Tussen partijen is niet in geschil dat de woning is te kwalificeren als een “woning verbonden aan een bedrijfsgebouw”. Gelet op het bouwjaar hoort daar volgens de taxatiewijzer een kengetal bij van € 305 per m³ met een bandbreedte van 20%. De taxateur heeft de kwaliteit, het onderhoud, de doelmatigheid, de ligging en de voorzieningen getaxeerd als matig en een prijs van € 236 m³ toegekend. Deze waarde is lager dan is bepaald in de taxatiewijzer.

Ten aanzien van de waardebepaling van de grond heeft verweerder de taxatiewijzer voor grond bij agrarische objecten van het WOZ-datacenter voor de waardepeildatum 1 januari 2007 gehanteerd. Voor de waardering van de grond zijn kengetallen vastgesteld per regio. Het perceel van eiser is ingedeeld in (…) de regio Hollands/Utrechts Weidegebied. De grondwaardetabel maakt een indeling per 1000 m² kaveloppervlak. Eisers kavel heeft een oppervlakte van 430 m². Hierbij hoort een waarde per m² van € 21,72. De rechtbank is met verweerder van oordeel dat het gebruikelijk is om afgeronde cijfers te hanteren en dat het ontstane verschil, door uit te gaan van een waarde per m² van € 22, -, dusdanig klein is dat dit niet tot verlaging van de WOZ-waarde kan leiden.

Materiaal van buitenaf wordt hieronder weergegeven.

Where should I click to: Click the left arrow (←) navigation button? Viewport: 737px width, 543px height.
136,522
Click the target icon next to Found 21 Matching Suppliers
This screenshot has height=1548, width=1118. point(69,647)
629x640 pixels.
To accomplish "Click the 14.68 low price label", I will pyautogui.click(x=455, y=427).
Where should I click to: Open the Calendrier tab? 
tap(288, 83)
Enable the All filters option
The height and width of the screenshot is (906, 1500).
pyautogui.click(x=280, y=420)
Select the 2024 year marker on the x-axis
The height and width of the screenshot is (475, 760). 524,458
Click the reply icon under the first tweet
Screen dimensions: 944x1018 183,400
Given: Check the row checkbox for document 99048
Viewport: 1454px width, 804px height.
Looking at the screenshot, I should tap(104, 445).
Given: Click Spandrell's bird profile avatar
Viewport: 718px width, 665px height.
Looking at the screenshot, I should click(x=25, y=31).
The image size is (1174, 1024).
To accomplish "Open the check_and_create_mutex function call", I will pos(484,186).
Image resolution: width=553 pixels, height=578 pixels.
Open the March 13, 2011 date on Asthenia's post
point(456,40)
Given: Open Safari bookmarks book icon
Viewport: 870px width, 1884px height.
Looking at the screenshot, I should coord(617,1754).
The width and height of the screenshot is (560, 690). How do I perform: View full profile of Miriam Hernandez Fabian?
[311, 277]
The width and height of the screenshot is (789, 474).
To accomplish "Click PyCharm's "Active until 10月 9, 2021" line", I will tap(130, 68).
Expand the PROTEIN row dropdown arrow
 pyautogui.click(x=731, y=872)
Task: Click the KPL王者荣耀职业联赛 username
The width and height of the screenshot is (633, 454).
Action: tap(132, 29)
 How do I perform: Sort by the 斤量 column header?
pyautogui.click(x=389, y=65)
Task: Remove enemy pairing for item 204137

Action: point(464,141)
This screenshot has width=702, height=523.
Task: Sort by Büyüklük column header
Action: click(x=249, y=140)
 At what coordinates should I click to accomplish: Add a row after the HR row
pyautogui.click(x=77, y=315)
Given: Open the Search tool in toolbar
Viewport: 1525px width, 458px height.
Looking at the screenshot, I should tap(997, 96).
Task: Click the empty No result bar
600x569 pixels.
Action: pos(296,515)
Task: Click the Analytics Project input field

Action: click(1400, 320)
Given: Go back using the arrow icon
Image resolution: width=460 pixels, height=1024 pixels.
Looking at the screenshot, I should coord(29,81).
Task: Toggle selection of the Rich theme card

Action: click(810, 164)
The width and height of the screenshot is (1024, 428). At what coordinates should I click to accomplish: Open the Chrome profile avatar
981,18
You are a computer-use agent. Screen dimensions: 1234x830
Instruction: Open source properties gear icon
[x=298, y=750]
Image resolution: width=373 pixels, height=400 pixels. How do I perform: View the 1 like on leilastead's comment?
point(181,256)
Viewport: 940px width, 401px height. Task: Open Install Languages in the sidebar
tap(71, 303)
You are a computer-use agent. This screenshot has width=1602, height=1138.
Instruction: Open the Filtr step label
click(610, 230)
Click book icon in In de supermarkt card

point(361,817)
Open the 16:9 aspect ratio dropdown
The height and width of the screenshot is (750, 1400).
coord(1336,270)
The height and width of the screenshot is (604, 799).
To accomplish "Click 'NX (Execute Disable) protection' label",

Ter zitting heeft eiser gesteld dat bij de waardering de dakkapellen niet apart zijn meegenomen terwijl dat bij het object [a-straat 1a] wel is gebeurd. Door verweerder is ter zitting gesteld dat dakkapellen in beginsel worden meegenomen in verband de uitbreiding van de gebruiksmogelijkheden en de lichttoetreding, maar dat verweerder dit in het onderhavige geval is vergeten. Gelet op het voorgaande is de rechtbank van oordeel dat eiser door deze werkwijze niet is benadeeld nu de WOZ-waarde juist hoger zou zijn geweest indien de dakkapellen apart zouden zijn gewaardeerd. Eisers beroepsgrond kan dan ook niet tot gegrondverklaring van het beroep leiden.

Ten aanzien van eisers beroepsgrond dat geen vergelijkingspanden zijn genoemd, overweegt de rechtbank dat de taxatiewijzer kangetallen bevat van alle verkoopcijfers van agrarische objecten in Nederland in de referentieperiode voor waardepeildatum 1 januari 2007 en dat derhalve geen specifieke referentiepanden zijn opgenomen. Eisers beroepsgrond treft dan ook geen doel.

Ook eisers beroepsgrond dat de woning los van het bedrijf feitelijk onverkoopbaar is, kan ook niet tot verlaging van de waarde leiden nu in de taxatiewijzer alleen agrarische objecten zijn gehanteerd en deze allemaal met deze problematiek te maken hebben. Dit waardedrukkend effect is derhalve al verdisconteerd. De rechtbank is tevens van oordeel dat dit ook geldt voor eisers beroepsgrond ten aanzien van de rendementen in de agrarische sector.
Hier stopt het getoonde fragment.